* Given records:

_ _ _ _ _

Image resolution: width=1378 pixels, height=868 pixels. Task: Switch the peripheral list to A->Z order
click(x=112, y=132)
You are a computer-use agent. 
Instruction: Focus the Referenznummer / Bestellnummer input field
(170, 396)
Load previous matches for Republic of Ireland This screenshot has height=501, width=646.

_ _ _ _ _

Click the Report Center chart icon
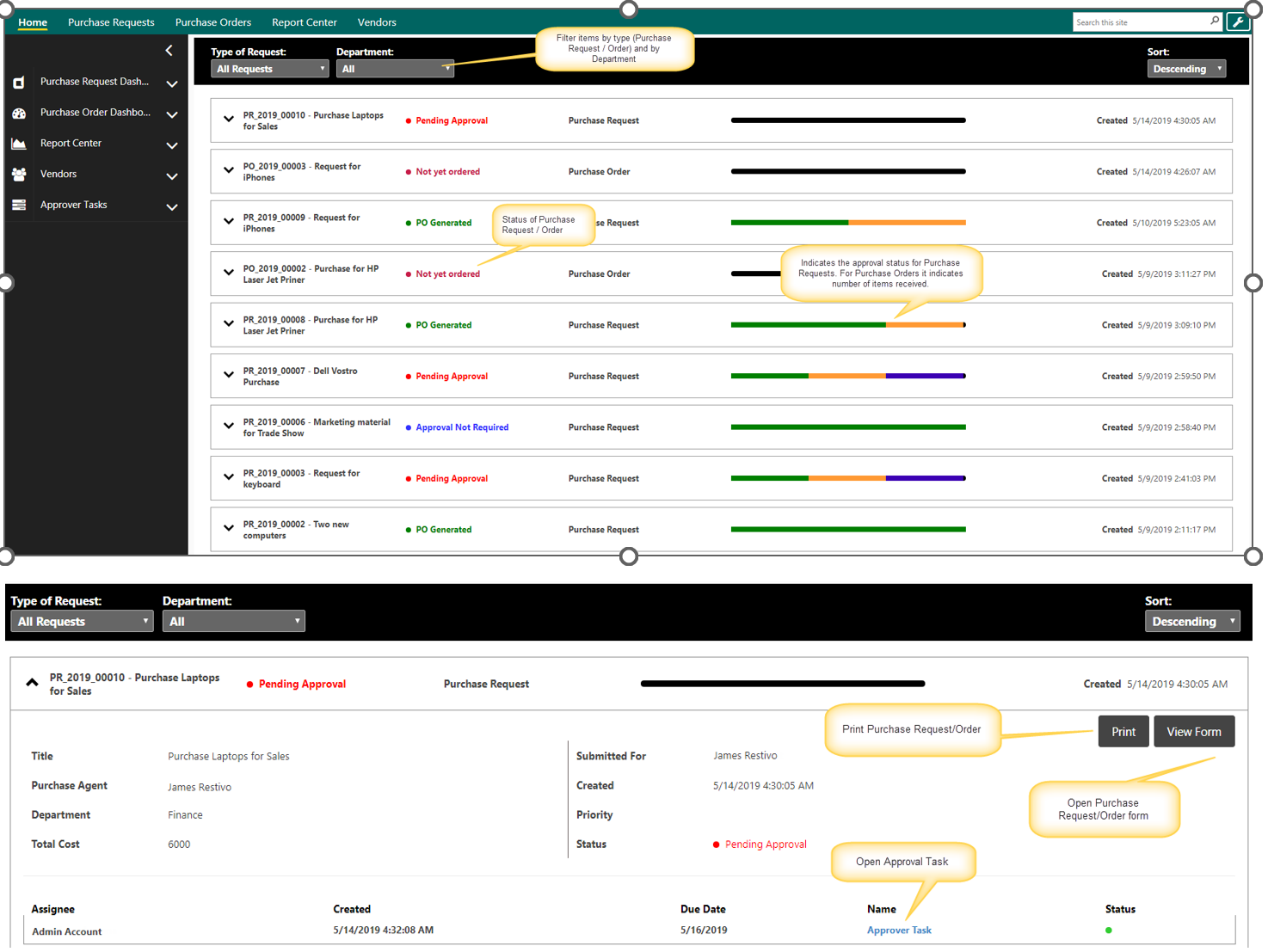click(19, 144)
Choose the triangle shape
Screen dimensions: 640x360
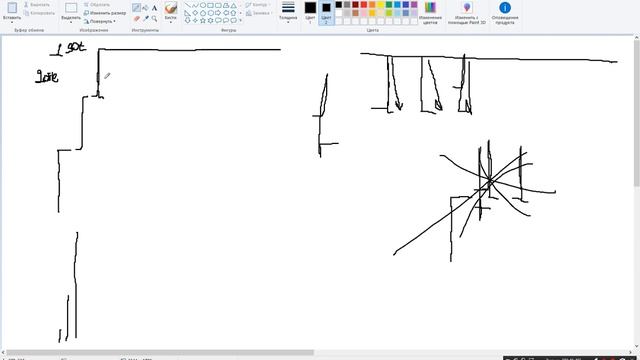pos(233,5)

_ _ _ _ _

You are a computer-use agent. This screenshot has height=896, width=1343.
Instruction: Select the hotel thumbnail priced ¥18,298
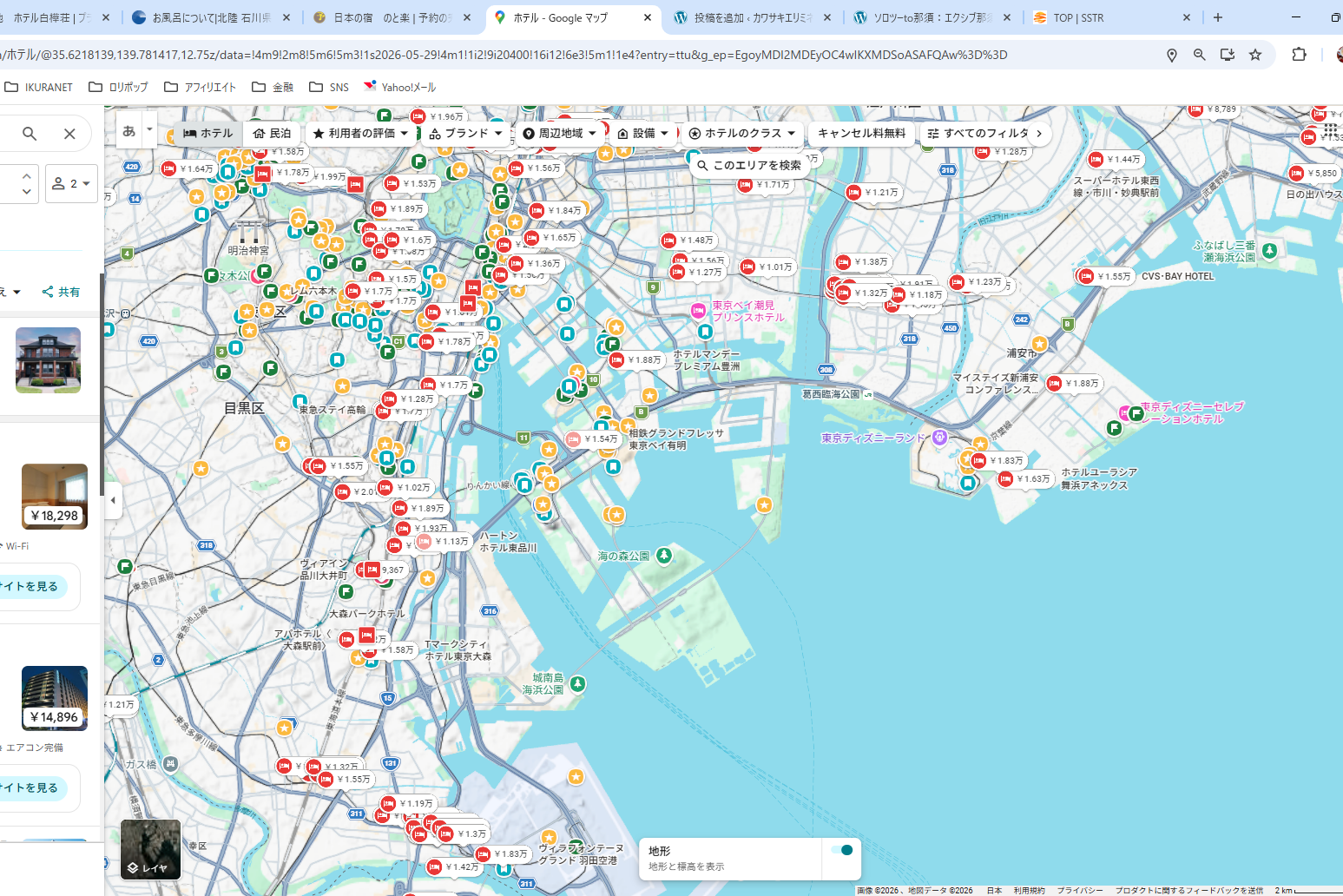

_ _ _ _ _

* Aim of the task: Copy only this part of the entries above: the line with "Image resolution: width=1378", the line with "Load previous matches", and the lines between, all exactly as written.

* Reply:
Image resolution: width=1378 pixels, height=868 pixels. Task: Switch the peripheral list to A->Z order
click(x=112, y=132)
You are a computer-use agent. 
Instruction: Focus the Referenznummer / Bestellnummer input field
(170, 396)
Load previous matches for Republic of Ireland This screenshot has height=501, width=646.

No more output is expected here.